Given passage:
# Choctawhatchee River canoe trip



## marktaylor99 (Apr 27, 2009)

This past weekend 4 friends and I canoed on the Choctawhatchee River in south Alabama. We covered 40 miles over 3 days. I am SORE! This was the best camping trip I've ever done.
The Choctawhatchee was near record flood stage a few weeks ago. The water is almost back to normal now, but signs of flooding were everywhere- debris, uprooted trees, washed out boat ramps, ect.
We traveled fairly light, and only brought easy to prepare food. The menu consisted of hotdogs Friday, bacon & eggs Saturday morning, and hamburgers and chips Saturday evening. We did not bring  much camp furniture, or any elaborate cooking gear.
We put in on Hwy 84 near Bellwood, AL. There is a small boat ramp there just to the south of the bridge. We drove down to Pitman, FL to Curry's Ferry where there is a boat ramp and baseball fields and left one truck there.
We got on the water around 1pm Friday. We covered about 14 miles Friday. In this section of the river there are numerous switchbacks. At low water there are plenty of sandbars to camp on. We encountered several downed trees and a small gator in this section. It seemed as though this section of the river is not traveled very much- we didn't see anyone on the water or on the banks all day Friday. 7pm we stopped to camp in a cow pasture in a bend of the river.

Dataset items:

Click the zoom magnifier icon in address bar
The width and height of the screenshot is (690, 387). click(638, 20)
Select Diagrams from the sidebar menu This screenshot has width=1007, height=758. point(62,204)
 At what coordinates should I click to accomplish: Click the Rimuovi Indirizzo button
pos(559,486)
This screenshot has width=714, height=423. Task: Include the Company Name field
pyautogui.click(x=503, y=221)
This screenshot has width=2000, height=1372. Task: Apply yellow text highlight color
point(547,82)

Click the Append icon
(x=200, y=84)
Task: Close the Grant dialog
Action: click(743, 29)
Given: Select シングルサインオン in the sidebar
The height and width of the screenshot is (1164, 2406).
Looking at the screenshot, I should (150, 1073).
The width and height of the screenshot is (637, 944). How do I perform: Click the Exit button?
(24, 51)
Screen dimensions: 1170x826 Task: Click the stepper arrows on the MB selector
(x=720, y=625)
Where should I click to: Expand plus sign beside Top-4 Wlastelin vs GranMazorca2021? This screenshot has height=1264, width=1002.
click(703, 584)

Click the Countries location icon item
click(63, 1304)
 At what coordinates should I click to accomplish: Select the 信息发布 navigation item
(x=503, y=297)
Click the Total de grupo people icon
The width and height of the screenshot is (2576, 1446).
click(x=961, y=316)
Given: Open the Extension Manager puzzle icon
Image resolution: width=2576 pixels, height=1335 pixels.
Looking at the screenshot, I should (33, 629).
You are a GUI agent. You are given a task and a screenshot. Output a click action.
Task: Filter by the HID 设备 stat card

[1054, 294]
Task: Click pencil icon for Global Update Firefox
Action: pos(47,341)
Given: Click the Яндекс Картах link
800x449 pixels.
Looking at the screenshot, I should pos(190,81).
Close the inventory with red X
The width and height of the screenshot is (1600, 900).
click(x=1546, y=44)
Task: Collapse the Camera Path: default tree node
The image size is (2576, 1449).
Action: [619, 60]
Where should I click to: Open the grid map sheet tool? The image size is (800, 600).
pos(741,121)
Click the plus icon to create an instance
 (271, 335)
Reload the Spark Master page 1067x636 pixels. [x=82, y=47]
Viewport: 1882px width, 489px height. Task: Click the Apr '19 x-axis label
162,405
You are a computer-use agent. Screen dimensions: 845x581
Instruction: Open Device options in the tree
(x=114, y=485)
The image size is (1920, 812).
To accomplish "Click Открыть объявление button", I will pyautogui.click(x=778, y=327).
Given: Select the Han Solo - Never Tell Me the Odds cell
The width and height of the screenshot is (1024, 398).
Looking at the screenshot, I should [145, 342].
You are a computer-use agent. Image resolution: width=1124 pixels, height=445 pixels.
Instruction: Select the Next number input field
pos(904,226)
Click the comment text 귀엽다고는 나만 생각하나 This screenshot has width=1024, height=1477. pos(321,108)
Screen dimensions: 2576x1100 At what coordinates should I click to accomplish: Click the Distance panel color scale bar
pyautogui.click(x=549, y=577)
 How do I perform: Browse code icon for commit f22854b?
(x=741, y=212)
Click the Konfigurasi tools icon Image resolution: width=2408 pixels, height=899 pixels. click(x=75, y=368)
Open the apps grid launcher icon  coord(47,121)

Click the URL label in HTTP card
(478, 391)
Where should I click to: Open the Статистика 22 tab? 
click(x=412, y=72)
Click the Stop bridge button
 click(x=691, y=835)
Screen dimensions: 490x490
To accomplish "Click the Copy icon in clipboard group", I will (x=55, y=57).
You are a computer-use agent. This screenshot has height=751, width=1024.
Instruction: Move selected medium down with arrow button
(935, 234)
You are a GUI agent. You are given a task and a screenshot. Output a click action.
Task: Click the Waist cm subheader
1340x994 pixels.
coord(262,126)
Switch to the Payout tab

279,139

Given exercise 1:
From the canoe trip post, repeat word for word the stretch from "The Choctawhatchee was" through "one truck there.".
Given exercise 2:
Find every line of the records that contains the word "dimensions" and copy each of those lines.

Exercise solution 1:
The Choctawhatchee was near record flood stage a few weeks ago. The water is almost back to normal now, but signs of flooding were everywhere- debris, uprooted trees, washed out boat ramps, ect.
We traveled fairly light, and only brought easy to prepare food. The menu consisted of hotdogs Friday, bacon & eggs Saturday morning, and hamburgers and chips Saturday evening. We did not bring  much camp furniture, or any elaborate cooking gear.
We put in on Hwy 84 near Bellwood, AL. There is a small boat ramp there just to the south of the bridge. We drove down to Pitman, FL to Curry's Ferry where there is a boat ramp and baseball fields and left one truck there.

Exercise solution 2:
Screen dimensions: 1170x826 Task: Click the stepper arrows on the MB selector
You are a computer-use agent. Screen dimensions: 845x581
Screen dimensions: 2576x1100 At what coordinates should I click to accomplish: Click the Distance panel color scale bar
Screen dimensions: 490x490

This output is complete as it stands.